Here’s a short guide on creating decent ebooks from scans using Adobe Acrobat. This will not be of interest to 98% of you, but I want to record it somewhere for those of you who may do this in the future. It is written by Iliyan Georgiev, who made the recent PoDIS ebook. Comments are welcome, as usual.
The one piece of software you’ll need that can’t be downloaded for free is Adobe Acrobat, though even this application has a 30-day free trial.
1. Scan the pages of the book using a scanner (a digital camera is a good alternative).
2. Crop the scanned images (and split the pages, if you scanned two pages at once). It’s better for an ebook to have smaller page margins. Also, cropping removes black areas and other artifacts resulting from scanning. An excellent (JPEG-only) batch cropping tool for Windows is JPEGCrops. It has some disadvantages, however, so in practice it’s best to use JPEGCrops to estimate approximate cropping parameters (width, height, x-offset, y-offset) and XnView‘s batch processing mode for the actual cropping. Both applications are free and have portable versions.
3. Assemble all images into a PDF file. Adobe Acrobat has an option to combine multiple files into a single PDF. Use the highest quality settings for the creation.
4. (OPTIONAL) Rearrange/merge/delete pages. Acrobat has excellent tools to achieve these. This can be useful for books that are published in two volumes or for extending the book with additional information, such as errata listings, images, high quality cover pages, etc.

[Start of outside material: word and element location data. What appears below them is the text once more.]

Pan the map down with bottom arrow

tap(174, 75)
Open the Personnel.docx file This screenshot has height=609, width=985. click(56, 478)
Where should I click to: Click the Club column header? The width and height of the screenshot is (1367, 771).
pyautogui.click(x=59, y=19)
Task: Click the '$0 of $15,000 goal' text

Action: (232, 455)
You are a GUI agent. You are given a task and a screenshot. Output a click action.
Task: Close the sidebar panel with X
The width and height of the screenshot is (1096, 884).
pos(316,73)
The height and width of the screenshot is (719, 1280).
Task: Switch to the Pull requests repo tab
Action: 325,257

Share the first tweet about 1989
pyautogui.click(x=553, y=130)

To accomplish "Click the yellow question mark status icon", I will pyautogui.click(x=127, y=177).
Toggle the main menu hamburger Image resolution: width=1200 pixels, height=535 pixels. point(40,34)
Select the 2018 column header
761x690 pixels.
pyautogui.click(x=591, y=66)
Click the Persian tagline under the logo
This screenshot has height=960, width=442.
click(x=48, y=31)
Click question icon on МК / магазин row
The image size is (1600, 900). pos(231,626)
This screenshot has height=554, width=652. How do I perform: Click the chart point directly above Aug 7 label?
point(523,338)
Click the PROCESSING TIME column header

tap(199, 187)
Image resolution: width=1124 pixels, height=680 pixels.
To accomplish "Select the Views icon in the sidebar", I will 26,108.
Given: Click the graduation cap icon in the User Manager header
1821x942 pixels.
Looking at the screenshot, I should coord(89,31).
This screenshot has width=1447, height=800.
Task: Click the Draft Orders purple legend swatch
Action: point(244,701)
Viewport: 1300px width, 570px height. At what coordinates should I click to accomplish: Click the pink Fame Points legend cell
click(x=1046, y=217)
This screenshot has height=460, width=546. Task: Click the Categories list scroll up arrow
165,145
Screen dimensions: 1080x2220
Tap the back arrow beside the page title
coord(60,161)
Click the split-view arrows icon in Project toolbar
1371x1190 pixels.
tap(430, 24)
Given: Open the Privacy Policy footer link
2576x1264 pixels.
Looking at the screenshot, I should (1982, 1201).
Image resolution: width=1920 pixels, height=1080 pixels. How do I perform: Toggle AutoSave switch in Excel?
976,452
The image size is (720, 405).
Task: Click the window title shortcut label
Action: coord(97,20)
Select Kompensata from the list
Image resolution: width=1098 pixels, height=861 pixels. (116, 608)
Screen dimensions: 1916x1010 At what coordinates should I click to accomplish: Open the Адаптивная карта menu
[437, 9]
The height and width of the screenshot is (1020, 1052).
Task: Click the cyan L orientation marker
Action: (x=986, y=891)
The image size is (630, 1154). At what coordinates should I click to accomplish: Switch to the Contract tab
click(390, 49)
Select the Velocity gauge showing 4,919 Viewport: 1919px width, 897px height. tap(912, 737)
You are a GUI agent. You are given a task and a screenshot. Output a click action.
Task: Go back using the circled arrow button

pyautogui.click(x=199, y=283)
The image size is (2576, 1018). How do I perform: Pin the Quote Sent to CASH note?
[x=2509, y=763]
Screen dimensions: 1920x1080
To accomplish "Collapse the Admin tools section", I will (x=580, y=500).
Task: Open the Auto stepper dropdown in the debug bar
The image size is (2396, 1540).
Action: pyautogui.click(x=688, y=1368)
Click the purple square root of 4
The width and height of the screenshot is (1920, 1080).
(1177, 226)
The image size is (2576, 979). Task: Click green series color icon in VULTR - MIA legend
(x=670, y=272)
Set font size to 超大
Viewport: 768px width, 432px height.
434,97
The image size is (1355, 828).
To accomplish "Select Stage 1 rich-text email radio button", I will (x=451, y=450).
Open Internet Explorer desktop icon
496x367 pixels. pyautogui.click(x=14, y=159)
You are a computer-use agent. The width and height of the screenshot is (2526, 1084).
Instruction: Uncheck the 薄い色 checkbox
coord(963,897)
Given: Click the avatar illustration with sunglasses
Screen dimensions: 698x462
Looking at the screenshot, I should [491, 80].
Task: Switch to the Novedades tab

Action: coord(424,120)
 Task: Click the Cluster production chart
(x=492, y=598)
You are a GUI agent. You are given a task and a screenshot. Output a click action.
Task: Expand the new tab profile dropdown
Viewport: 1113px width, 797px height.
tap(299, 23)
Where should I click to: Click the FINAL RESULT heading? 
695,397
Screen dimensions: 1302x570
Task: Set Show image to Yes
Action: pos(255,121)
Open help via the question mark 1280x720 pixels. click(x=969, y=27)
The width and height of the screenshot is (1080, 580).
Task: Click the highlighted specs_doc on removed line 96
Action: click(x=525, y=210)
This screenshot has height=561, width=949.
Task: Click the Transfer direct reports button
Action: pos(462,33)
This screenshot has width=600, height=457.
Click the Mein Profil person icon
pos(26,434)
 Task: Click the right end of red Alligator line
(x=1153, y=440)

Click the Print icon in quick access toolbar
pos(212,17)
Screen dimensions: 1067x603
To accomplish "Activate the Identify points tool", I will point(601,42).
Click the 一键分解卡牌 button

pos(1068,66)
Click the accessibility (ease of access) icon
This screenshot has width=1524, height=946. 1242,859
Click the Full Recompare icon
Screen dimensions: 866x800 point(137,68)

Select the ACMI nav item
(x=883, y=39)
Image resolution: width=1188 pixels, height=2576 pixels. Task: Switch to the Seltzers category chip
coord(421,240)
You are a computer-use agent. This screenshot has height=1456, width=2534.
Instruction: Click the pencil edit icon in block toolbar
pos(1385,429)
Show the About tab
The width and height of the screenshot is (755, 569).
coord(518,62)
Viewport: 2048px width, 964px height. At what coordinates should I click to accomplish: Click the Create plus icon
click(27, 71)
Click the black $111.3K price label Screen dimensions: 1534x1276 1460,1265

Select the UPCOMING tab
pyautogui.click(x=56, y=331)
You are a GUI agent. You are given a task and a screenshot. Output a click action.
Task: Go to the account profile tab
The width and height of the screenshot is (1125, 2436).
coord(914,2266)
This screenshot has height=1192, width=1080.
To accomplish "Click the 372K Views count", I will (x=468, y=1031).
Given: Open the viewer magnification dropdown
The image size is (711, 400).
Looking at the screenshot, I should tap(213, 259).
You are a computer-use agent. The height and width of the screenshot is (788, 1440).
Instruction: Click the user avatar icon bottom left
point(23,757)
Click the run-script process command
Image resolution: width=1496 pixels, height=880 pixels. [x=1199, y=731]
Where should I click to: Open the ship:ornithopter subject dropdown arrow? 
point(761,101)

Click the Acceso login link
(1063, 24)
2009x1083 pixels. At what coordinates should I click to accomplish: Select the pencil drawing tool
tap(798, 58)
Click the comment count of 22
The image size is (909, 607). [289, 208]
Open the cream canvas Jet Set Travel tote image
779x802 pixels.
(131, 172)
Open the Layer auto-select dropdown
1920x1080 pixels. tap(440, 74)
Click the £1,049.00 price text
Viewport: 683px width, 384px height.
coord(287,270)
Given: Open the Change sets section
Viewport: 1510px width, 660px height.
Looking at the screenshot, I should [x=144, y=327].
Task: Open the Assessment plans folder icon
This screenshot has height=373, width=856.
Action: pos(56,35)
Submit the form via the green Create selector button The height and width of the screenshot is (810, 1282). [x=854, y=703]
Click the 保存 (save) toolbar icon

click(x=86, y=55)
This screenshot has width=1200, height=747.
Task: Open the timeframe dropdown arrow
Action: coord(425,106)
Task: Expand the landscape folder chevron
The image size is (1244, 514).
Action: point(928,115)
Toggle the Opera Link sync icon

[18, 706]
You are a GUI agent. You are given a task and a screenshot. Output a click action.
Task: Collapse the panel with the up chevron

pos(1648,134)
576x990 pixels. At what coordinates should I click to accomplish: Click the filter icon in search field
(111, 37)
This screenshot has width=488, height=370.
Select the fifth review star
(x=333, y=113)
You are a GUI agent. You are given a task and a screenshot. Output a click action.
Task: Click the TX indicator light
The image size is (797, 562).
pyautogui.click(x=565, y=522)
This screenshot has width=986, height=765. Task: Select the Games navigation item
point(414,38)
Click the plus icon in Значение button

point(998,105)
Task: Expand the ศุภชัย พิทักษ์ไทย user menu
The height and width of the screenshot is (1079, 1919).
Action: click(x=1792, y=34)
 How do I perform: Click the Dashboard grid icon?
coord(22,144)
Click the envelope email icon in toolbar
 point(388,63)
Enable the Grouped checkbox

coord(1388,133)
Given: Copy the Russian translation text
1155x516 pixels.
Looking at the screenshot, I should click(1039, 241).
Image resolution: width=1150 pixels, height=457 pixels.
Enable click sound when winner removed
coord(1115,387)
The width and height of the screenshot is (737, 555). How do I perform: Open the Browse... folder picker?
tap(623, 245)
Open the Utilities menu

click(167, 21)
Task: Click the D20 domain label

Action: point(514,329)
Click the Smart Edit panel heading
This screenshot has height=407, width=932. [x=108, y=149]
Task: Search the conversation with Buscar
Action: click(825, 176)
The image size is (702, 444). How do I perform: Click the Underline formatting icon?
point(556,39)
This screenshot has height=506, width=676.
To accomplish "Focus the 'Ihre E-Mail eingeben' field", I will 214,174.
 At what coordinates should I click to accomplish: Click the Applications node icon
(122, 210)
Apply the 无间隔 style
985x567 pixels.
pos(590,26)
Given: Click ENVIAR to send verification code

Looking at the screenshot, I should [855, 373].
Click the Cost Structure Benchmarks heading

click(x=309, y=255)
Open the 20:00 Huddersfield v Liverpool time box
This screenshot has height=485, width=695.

5. Manage blank pages. It might be tempting to delete blank pages inside the book. Such pages are always intentionally left blank by the publishers, as they are important for the printing order. This is particularly important for the first few pages, as well as for the chapters. Many books are created in such a way that all chapters start on an even/odd page, and the large majority have the inner pages typeset for being printed on a specific side (left/right). If you want to optimize the page count anyway, keep in mind how the book would appear when printed out (also using “2 pages per sheet” printing).
6. Number the pages. This is an often-overlooked, but very useful, option. Apart from the default page numbering, the PDF format supports logical page numbering. This can be used to synchronize the PDF page numbers with the actual book page numbers. This is very easy to do in Acrobat and should always be done. To do this, select the necessary pages, right click on them and choose “Number Pages…”.
7. Run OCR (optical character recognition) on the PDF. This is an extremely easy way to make your scanned pages searchable and the text copy/paste-able. Acrobat has a good and easy to use built-in OCR tool. You will find it in the Document menu (Tools pane in Acrobat X). Be sure to disable image resampling, as by default OCR will resample the images, which can easily increase the file size by a huge amount! Keep in mind that OCR is a compute-intensive process and can easily take a couple of hours for a larger book.
8. Optimize document. Acrobat has an option to optimize scanned documents. This runs some image-processing algorithms on the scanned images and compresses them aggressively when it detects text. This is a vital step to keep the size of the document low. It can reduce the file size by a factor of 20! It will also make the antialiasing to look better when pages are minified, if the resolution of the original scans is high enough. This process is also compute-intensive and can easily take an hour for a larger book.
9. (OPTIONAL) Reduce the file size further by using Acrobat’s other optimization options, from which the image downsampling is the most important.
At this point the most important steps are done and you can end here and go to sleep if you see the sunrise through the window. Go on if it’s only 4 AM.
10. (OPTIONAL) Setting the initial view. Open the document properties on the Initial View tab. Here, you can set the initial page, zoom level and which panes (e.g. the bookmarks pane, see below) should be active when the document is opened.
11. (OPTIONAL) Create a PDF table of contents (TOC). The PDF format has a useful (hierarchical) bookmarking feature with a dedicated Bookmarks pane which exists also in Adobe Reader. This feature can be used to reconstruct the book’s TOC for easy document navigation. One simple way to achieve this is the following:
11.a Go to the book’s Contents page, select the chapter title’s text and hit CTRL+B (or right click and choose to add a bookmark from the context menu). Repeat this for each chapter.
11.b Structure the created bookmarks. Rearrange the bookmarks to follow the order and structure of the book’s TOC.
11.c Link the bookmarks to pages. To do this, go over all pages of the book sequentially and every time a new chapter starts, right click on the corresponding bookmark and set the destination to the current page.
12. (OPTIONAL) Create hyperlinks inside the document. The PDF format also supports hyperlinks which can perform actions (e.g. jump to a page or a web site) when clicked. Links can be either rectangles (drawn with a corresponding tool) or text. To create text links, select the text, right click on it and choose to crate a link. There are options to set the link’s appearance and behavior.
You’re done! You have the perfect ebook and you’re late for work!